* _Recorded data_:

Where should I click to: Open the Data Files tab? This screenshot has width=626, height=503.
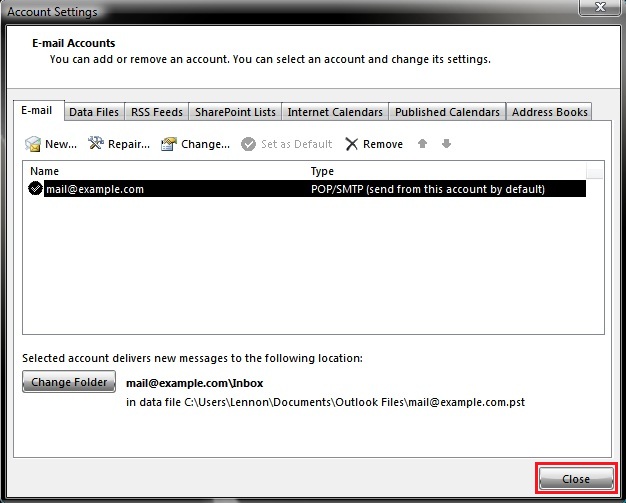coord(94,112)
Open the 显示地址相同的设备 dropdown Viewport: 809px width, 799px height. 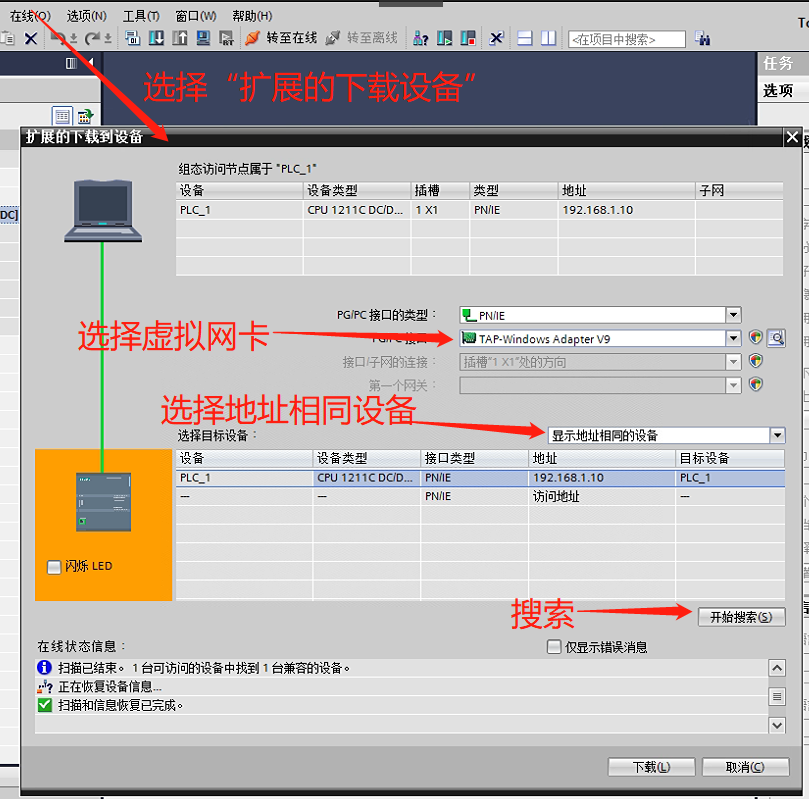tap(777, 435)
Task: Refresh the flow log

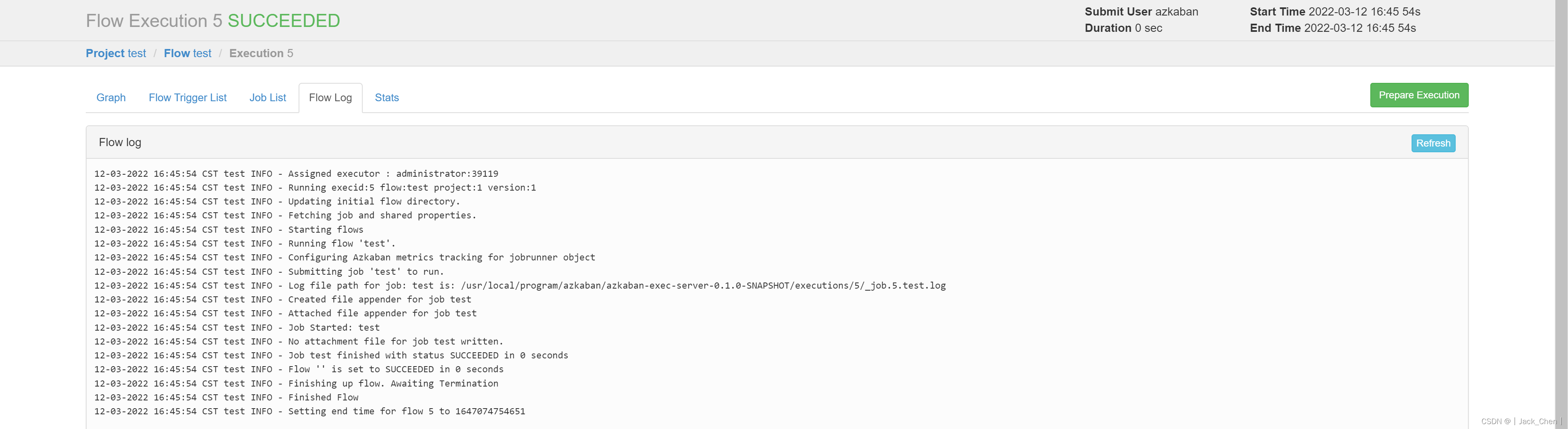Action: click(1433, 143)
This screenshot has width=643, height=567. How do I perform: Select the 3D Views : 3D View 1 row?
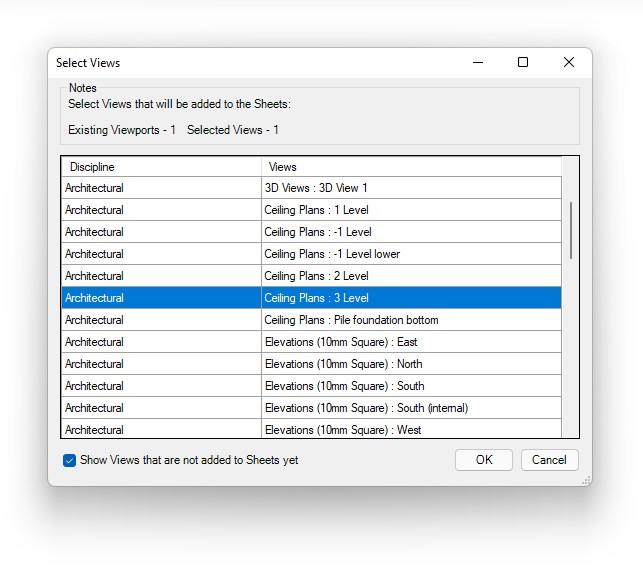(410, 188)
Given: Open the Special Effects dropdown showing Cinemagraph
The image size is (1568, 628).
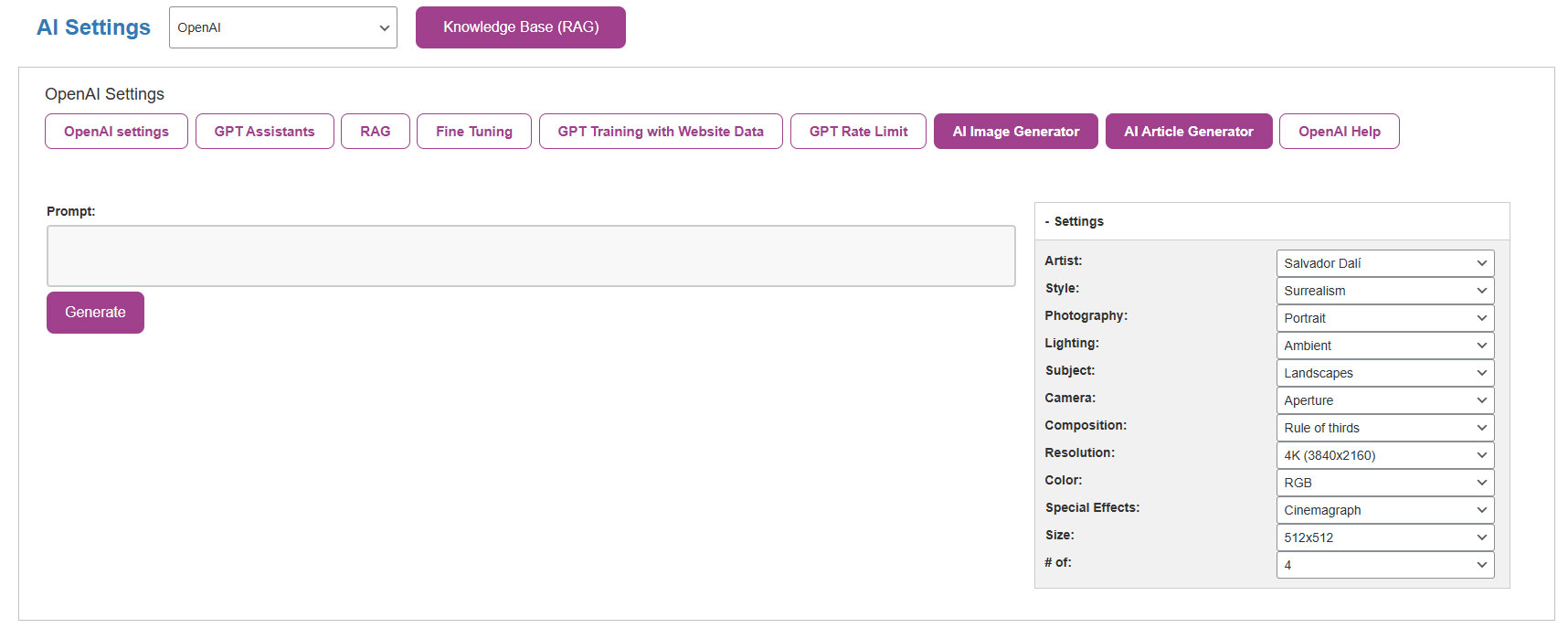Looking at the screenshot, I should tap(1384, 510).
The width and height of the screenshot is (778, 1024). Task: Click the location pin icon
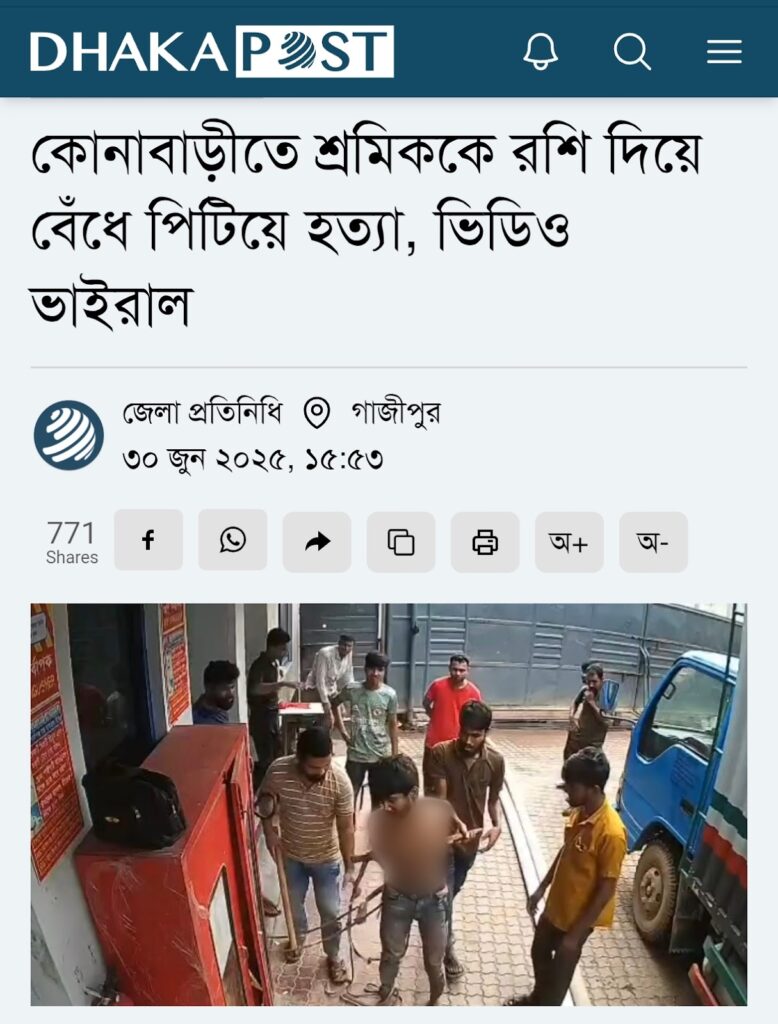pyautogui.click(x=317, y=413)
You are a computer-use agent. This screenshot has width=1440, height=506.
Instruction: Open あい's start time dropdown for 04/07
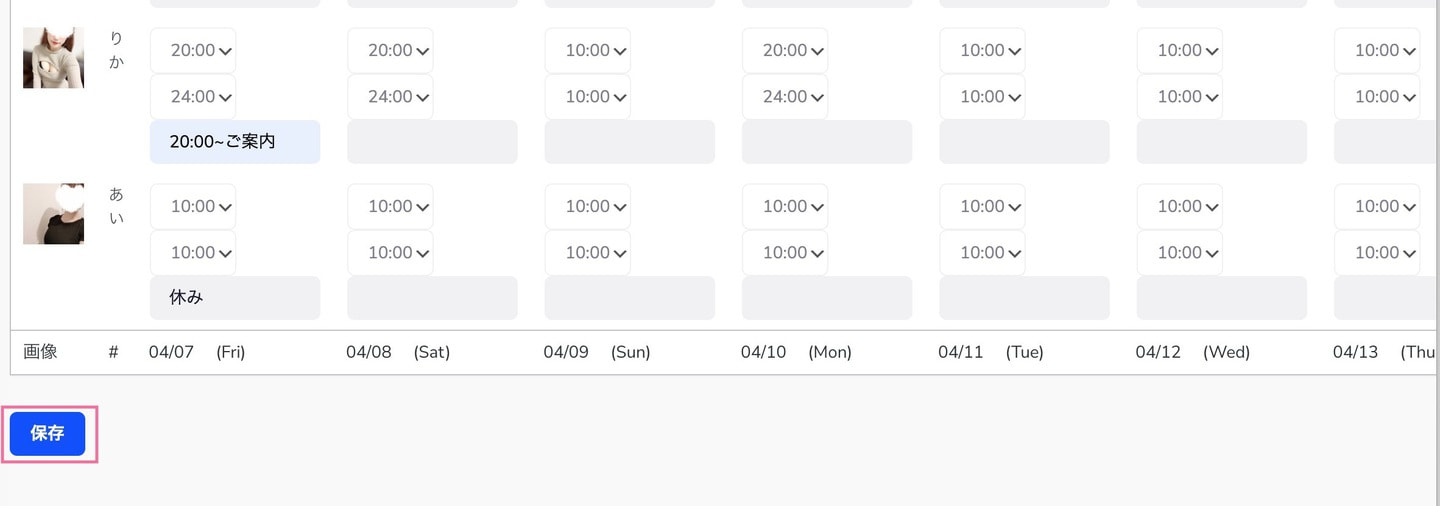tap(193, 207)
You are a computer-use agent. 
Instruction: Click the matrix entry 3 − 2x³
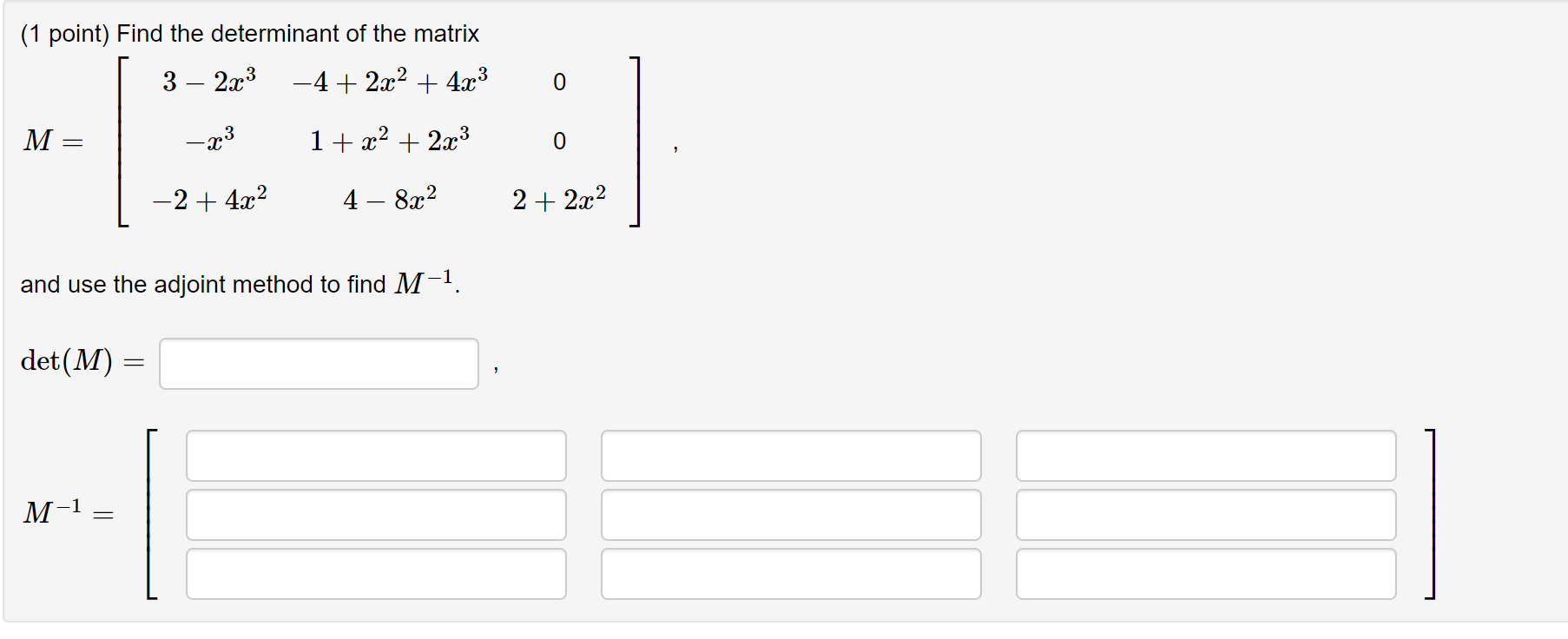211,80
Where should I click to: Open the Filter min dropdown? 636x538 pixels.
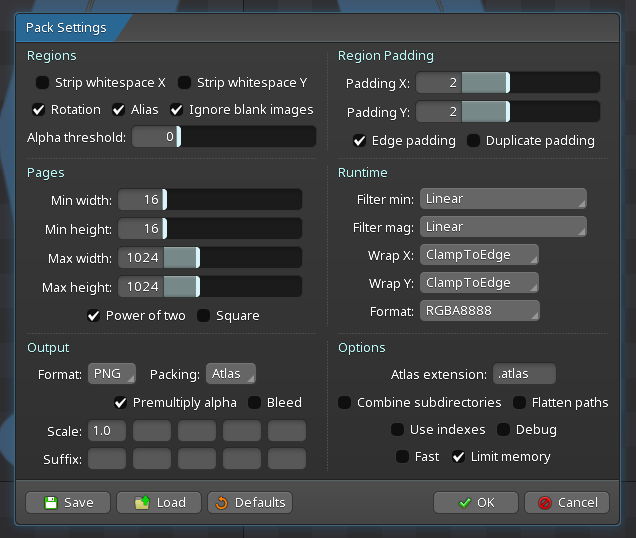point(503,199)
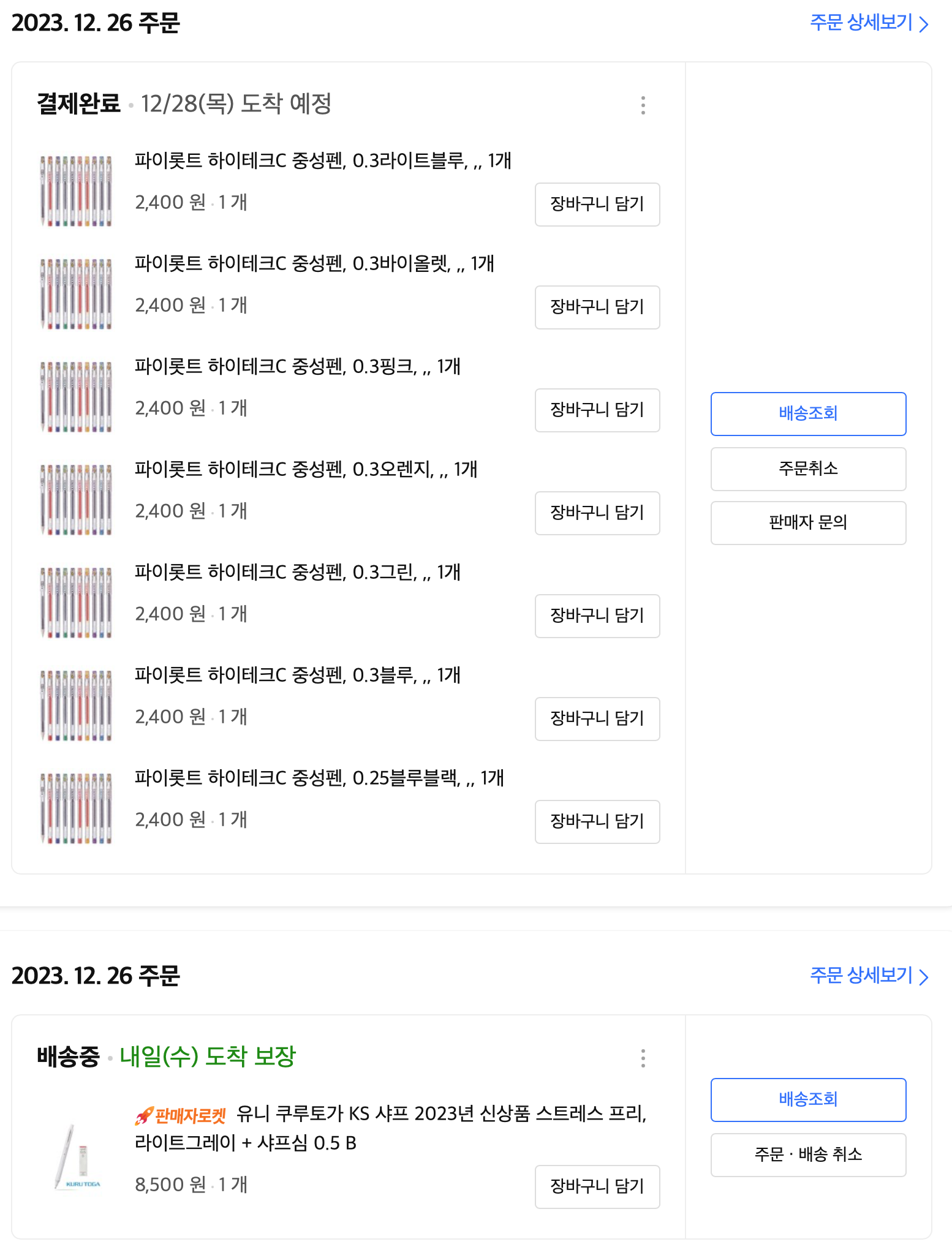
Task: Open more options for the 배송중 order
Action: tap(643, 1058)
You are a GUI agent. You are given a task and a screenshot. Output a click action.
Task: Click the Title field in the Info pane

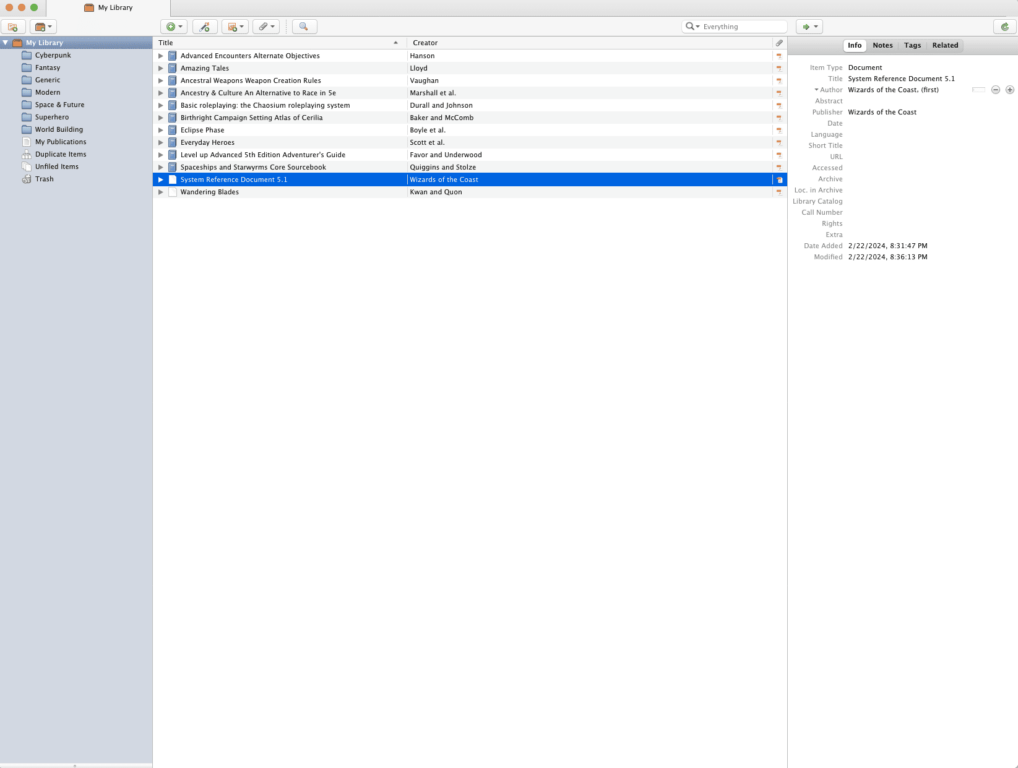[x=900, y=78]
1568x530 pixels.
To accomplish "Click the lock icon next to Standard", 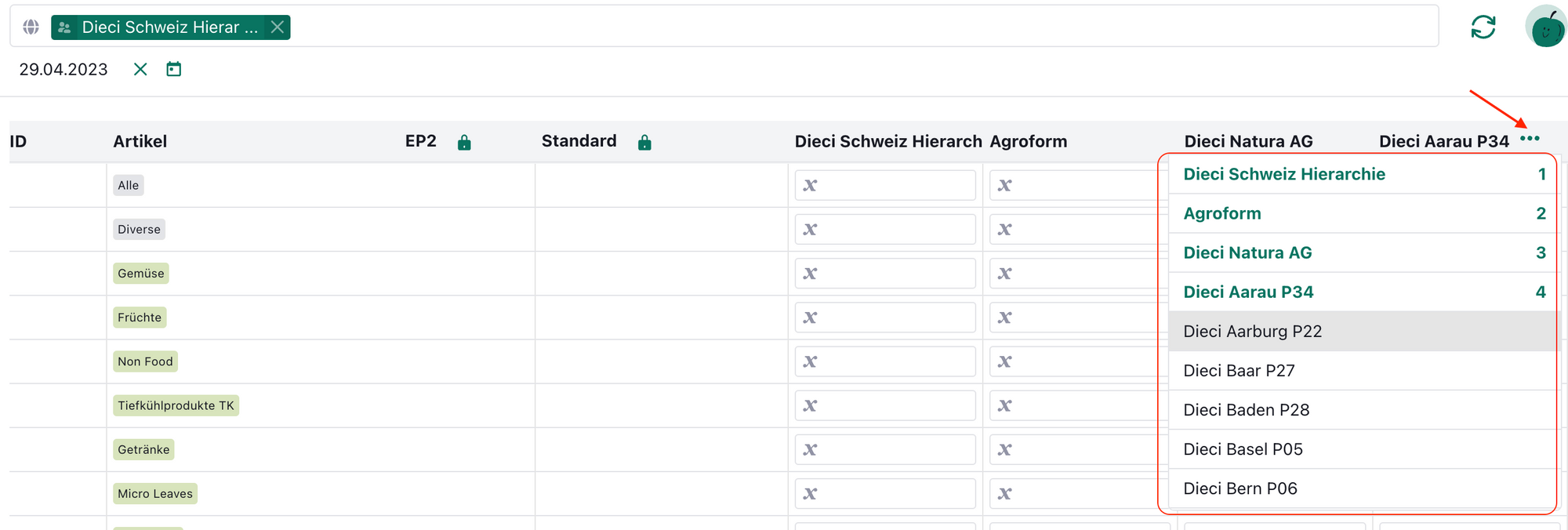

* _What is expected_: Report how many lines in the material above include "agent", and give no other words.

* _Problem solution_: 3